China has launched a Nasdaqstyle exchange designed for smaller, innovative companies in a move that some hope will offer private equity firms a lucrative new exit route.
Based in Shenzhen, ChiNext (also known as the Growth Enterprise Market) launched in late October with 28 listings, with another 23 filing to list over the rest of 2009. On November 30, ChiNext had a market capitalization of RMB 139.0bn(US$20.4bn); a rise of 120%.
The market is expected to be volatile, but offer high valuations to companies that list there. “The Chinese economy is experiencing tow asset bubbles: property and equities,” explained Chris Rynning, CEO of Origo-Sino India.
He added: “Opening another exchange has the ability to cool down the equity market. Yet there is so much cash in China that can’t be invested outside the country because the currency is not truly convertible, a lot of this has to be channeled into equities. ChiNext will be a major beneficiary of that.”
Rynning said the exchange had a real chance of being a competitor to Nasdaq and London’s Alternative Investment Market (AIM) for Chinese companies and could offer a good way of realizing investments for the country’s private equity firms. “This is an additional exit market for funds,” he said.“They can opt for the relatively illiquid AIM market, where they will achieve a price/earnings multiple of, say, seven or they could go for ChiNext, where they could get a multiple of 60. There will be funds starting to structure investments to exit on the market. Also, Chinese companies that tried to go to AIM will now question whether they should go for the more liquid ChiNext market.”
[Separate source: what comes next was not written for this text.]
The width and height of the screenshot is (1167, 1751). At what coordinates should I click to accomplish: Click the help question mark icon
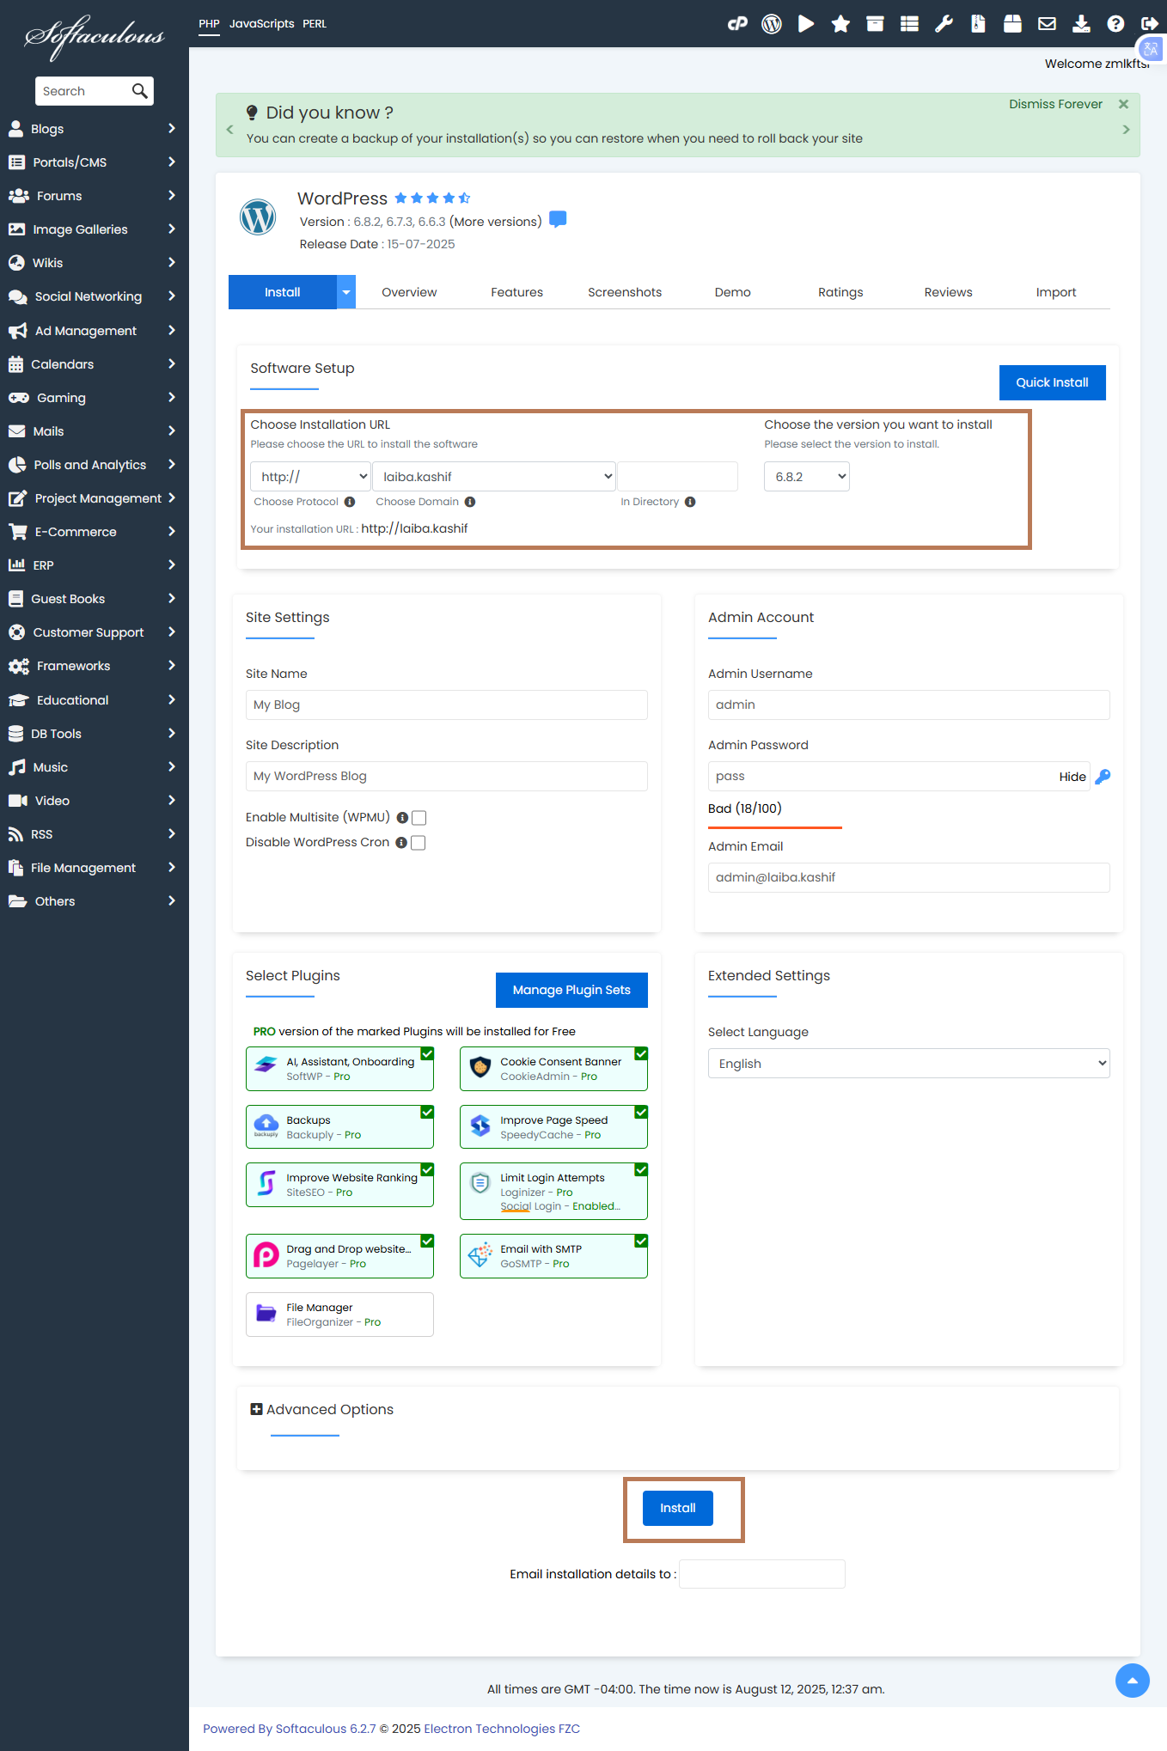pyautogui.click(x=1115, y=24)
He said that this firm would be looking to structure exit with the possibility of taking advantage of the valuations on the market, which are around three times those seen on the Shanghai Main Board, base on p/e multiples.
The opening up the exchange could also foster the development of the Chinese private equity industry, which is the already growing at a fast pace. “China has always had a surplus of cash, but it never really had good exit routes,” said Rynning. “This should accelerate the growth of private equity funds and increase investment activity. Competition will heat up.”
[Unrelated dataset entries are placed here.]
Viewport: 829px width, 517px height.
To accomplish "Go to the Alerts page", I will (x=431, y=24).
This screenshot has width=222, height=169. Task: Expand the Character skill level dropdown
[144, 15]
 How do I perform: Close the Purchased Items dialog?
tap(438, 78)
Companies must be majority owned in China to be eligible for listing on the exchange. They must also have net profit over the last two years of no less than RMB 10m (US$1.5m) or have profits of RMB5m(US$750,000) and revenues of no less than RMB50m (US$7.5m) and a revenue growth rate of no less than 30%. They will also need to have been trading for three years and have net assets of no less than RMB20m (US$3m). Companies filing for initial public offering will be vetted by the China Securities Regulatory Commission and by the ChiNext board.